Disney World has officially joined the fight against childhood obesity — and the reactions are mixed.

An interactive exhibit named Habit Heroes opened on February 3rd as part of Disney’s Innoventions, a two-building playspace at Epcot, the Orlando Sentinel reports. It’s co-sponsored by Blue Cross Blue Shield, and features protagonists Callie Stenics and Will Power who lead participants through a series of activities aimed at destroying “villains” bearing names like Sweet Tooth, Lead Bottom and The Snacker.

Disney, in their infinite moral wisdom, have decided that ‘fighting childhood obesity’ means ‘let’s make overweight kids feel like shit by portraying causes of obesity as villains, and we’ll make these villains fat and ugly too, in case you didn’t get our point that being fat makes you an awful human being.”  

This horribly named ‘Habit Heroes’ exhibit is interactive: kids get to take down dastardly do-badders like Lead Bottom – I guess they only refrained from using “Fat Ass” for being too profane, because God knows even mildly bad language is so much worse than fostering ignorance and contempt for other human beings! –  and Insecura. Yes, low self-esteem is, according to Disney,  a bad habit, and not an emotional/psychological issue that needs understanding and love to overcome. Of course, the people behind this are too fucking stupid and insensitive to realise that treating low self-esteem as such, and indeed this whole disgusting exhibit, is actually going to compound this very serious problem in children instead of helping them gain the confidence they so desperately need.

Yeah Disney, destroying kids’ self-esteem and basically telling others it’s fine to bully people for being fat is going to do wonders to bring down childhood obesity.
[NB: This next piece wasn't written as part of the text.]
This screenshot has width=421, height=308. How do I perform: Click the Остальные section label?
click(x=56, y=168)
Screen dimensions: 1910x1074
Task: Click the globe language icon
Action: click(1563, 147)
Turning kids anorexic or even making them resort to killing themselves due to shame and feelings of worthlessness is one way of solving the obesity problem, I suppose. Very Swiftian.

Unfortunately, this is reflective of a bigger problem in society at large – people go on about how bullying is awful, and how we need to put a stop to it. As a victim of bullying myself, I wholeheartedly applaud efforts to do something about this scourge of both childhood and adulthood. And then I see people, often the very same people who deplore bullying, making fat jokes and turning fat people’s weight against them, and the hypocrisy and careless cruelty makes me want to vomit. I’ve lost count of how many times I’ve had to call out people for cracking  fat jokes about New Jersey Governor Chris Christie. I’ve got news for these idiots: Christie isn’t an asshole because he’s fat. He’s an asshole because he’s an asshole.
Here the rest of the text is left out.